Basic kinematics : 1-Dimensional collision in mid-air

[Matty R]

Hello.

I've been stuck on this question for ages, and was hoping someone could help me with it.

Homework Statement

A stone is projected vertically upwards with a speed of 6m/s, and one second later a second stone is projected vertically upwards from the same point with the same speed.

Find where the two stones meet.

Homework Equations

http://img193.imageshack.us/img193/4696/4bes.jpg

The Attempt at a Solution

http://img195.imageshack.us/img195/908/4bp1.jpg

http://img140.imageshack.us/img140/1691/4bp2.jpg

http://img193.imageshack.us/img193/4383/4bp3.jpg

http://img148.imageshack.us/img148/6464/4bp4.jpg

As far as I can tell, I've worked out how high above the projection point the first stone is, when the second stone is launched.

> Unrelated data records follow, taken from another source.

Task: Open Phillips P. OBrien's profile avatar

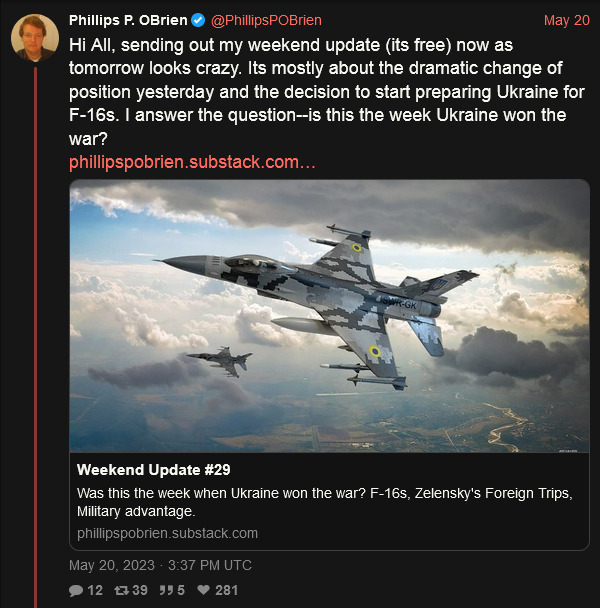Action: coord(34,37)
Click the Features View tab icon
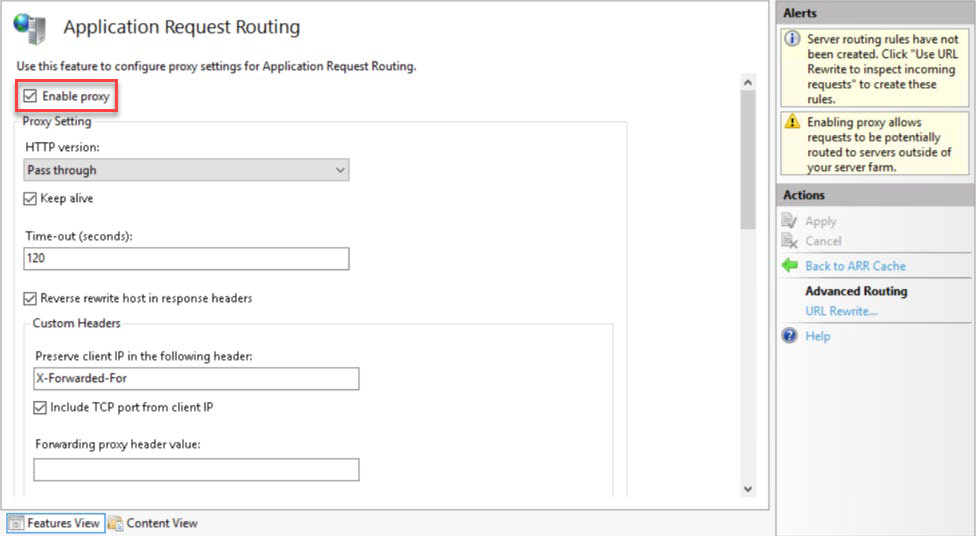The width and height of the screenshot is (976, 536). pos(16,523)
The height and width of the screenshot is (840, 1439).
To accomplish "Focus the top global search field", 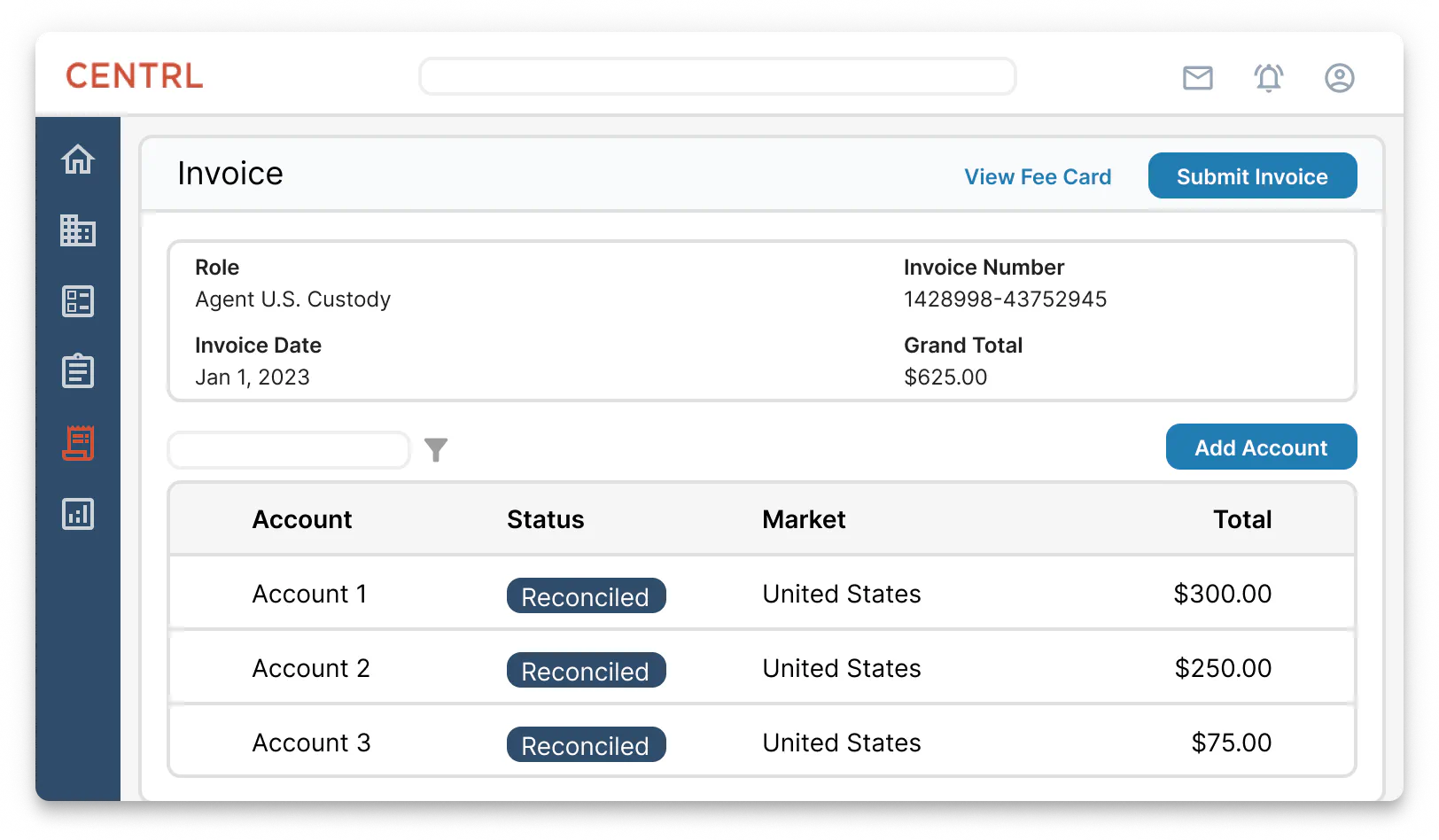I will click(x=717, y=77).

I also worked out that the first stone is traveling at 4m/s at 1m above the ground after 1 second.

I tried doing this through trial and error, and came up with the collision at 0.15m above the projection point, 0.17 seconds after the second stone is launched, but I don't think that is the method I'm supposed to be using here. :shy:

I don't think I've ever done a question like this before, so I would really appreciate any help.

Thanks.

 

[boris1907]

for first particle $$\[s_1 = ut_1 - \frac{1}{2}gt_1^2 \]$$
for second particle $$\[s_2 = ut_2 - \frac{1}{2}gt_2^2 \]$$
we know that $$\[t_1-t_2=1 , t_2=t_1-1\]$$
then $$\[s_2 = u(t_1-1) - \frac{1}{2}g(t_1-1)^2 \]$$.
since they meet, s_1 should be equal to s_2.
$$\[s_1 = ut_1 - \frac{1}{2}gt_1^2 = u(t_1-1) - \frac{1}{2}g(t_1-1)^2=s_2\]$$
after solving the equation above for u=6m/s and g=10m/s^2, we find $$\[t_1=1.1s ,t_2=0.1s \]$$ and $$\[s_1=s_2=0.55m\]$$ .They meet at 0.55m above the ground.

 

[Matty R]

Thanks for the reply.

for first particle $$\[s_1 = ut_1 - \frac{1}{2}gt_1^2 \]$$
for second particle $$\[s_2 = ut_2 - \frac{1}{2}gt_2^2 \]$$
we know that $$\[t_1-t_2=1 , t_2=t_1-1\]$$
then $$\[s_2 = u(t_1-1) - \frac{1}{2}g(t_1-1)^2 \]$$.
since they meet, s_1 should be equal to s_2.
$$\[s_1 = ut_1 - \frac{1}{2}gt_1^2 = u(t_1-1) - \frac{1}{2}g(t_1-1)^2=s_2\]$$
after solving the equation above for u=6m/s and g=10m/s^2, we find $$\[t_1=1.1s ,t_2=0.1s \]$$ and $$\[s_1=s_2=0.55m\]$$ .They meet at 0.55m above the ground.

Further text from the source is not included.